**ACTIVITY**
Which lines run from the one containing "1020x459 pixels." to the end of the listing below? Write them out exactly, both ends included, with nothing else.

**********

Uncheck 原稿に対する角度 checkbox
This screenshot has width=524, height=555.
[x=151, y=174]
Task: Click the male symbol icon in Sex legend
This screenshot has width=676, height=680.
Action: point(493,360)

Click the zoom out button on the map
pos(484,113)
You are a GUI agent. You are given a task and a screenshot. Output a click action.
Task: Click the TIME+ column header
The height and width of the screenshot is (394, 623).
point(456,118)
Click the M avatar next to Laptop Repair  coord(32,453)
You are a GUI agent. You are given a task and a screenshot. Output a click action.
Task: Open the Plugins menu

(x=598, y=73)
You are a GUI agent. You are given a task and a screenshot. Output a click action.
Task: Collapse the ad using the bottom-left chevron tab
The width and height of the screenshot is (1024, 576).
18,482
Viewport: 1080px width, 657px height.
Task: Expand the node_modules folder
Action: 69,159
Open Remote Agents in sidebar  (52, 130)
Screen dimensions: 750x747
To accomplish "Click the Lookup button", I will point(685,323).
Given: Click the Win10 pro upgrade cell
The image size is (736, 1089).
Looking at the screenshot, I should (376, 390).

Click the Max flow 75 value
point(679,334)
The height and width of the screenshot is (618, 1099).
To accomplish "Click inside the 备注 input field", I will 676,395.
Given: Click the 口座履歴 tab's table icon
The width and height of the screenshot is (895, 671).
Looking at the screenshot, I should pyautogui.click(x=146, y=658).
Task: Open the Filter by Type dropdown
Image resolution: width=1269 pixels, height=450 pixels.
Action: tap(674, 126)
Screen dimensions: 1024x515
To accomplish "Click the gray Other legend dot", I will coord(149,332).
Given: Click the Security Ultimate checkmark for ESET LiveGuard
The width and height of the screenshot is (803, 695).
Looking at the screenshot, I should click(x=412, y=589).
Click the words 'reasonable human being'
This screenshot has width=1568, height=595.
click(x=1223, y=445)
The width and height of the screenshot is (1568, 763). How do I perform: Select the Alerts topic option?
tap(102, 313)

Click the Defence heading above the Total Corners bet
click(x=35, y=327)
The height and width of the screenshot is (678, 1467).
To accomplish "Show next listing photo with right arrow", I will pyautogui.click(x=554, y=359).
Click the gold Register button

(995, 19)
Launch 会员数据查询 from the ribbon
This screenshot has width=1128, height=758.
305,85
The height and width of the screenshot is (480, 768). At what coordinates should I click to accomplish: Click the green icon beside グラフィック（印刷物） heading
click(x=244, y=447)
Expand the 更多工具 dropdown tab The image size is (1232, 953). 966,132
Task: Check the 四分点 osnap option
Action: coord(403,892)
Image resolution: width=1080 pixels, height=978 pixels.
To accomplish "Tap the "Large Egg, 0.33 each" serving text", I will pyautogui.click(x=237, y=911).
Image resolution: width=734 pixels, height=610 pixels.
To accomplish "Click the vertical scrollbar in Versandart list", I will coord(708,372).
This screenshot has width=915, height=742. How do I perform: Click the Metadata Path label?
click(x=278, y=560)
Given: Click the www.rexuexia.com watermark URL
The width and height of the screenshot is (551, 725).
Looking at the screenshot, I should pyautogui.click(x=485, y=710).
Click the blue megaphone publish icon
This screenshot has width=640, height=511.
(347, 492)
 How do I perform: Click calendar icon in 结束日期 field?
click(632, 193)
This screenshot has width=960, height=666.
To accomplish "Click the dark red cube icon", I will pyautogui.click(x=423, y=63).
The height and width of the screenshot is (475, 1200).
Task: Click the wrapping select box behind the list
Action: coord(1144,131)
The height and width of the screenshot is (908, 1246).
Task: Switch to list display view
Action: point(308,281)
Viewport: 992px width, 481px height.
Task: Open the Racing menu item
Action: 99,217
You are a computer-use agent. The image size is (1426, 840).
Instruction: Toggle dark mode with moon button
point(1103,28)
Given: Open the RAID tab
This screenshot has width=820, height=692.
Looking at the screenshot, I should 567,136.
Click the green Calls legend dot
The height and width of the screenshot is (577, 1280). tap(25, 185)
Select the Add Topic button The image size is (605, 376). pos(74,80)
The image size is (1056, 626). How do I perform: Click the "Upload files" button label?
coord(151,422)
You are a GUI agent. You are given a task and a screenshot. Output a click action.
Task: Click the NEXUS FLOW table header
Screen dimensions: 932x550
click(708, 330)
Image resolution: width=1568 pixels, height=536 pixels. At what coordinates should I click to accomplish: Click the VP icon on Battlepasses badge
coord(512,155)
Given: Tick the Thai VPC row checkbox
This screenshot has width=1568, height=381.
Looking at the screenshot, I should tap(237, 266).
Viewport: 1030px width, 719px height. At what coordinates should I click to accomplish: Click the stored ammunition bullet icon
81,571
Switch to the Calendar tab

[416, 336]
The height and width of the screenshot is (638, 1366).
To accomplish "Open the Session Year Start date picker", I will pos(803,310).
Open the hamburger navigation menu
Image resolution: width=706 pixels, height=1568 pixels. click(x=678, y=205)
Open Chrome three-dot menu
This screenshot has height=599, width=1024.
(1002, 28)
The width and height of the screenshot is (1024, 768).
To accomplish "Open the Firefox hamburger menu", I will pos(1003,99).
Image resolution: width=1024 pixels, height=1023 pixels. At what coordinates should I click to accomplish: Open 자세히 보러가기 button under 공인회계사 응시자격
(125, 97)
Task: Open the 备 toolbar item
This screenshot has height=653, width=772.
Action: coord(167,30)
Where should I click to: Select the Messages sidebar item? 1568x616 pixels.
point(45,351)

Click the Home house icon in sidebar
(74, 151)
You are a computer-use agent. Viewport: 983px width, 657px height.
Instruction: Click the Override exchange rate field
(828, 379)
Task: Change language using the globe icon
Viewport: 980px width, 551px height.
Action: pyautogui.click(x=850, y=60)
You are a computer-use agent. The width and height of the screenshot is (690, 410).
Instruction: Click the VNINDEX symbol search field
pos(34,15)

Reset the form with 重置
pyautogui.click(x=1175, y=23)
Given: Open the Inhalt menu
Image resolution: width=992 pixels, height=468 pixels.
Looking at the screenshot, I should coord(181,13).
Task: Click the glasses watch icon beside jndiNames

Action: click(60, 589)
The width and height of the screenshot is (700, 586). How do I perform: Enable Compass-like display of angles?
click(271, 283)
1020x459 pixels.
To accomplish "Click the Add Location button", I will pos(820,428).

**********

**RESULT FOR THIS EXERCISE**
1020x459 pixels.
To accomplish "Click the Add Location button", I will pos(820,428).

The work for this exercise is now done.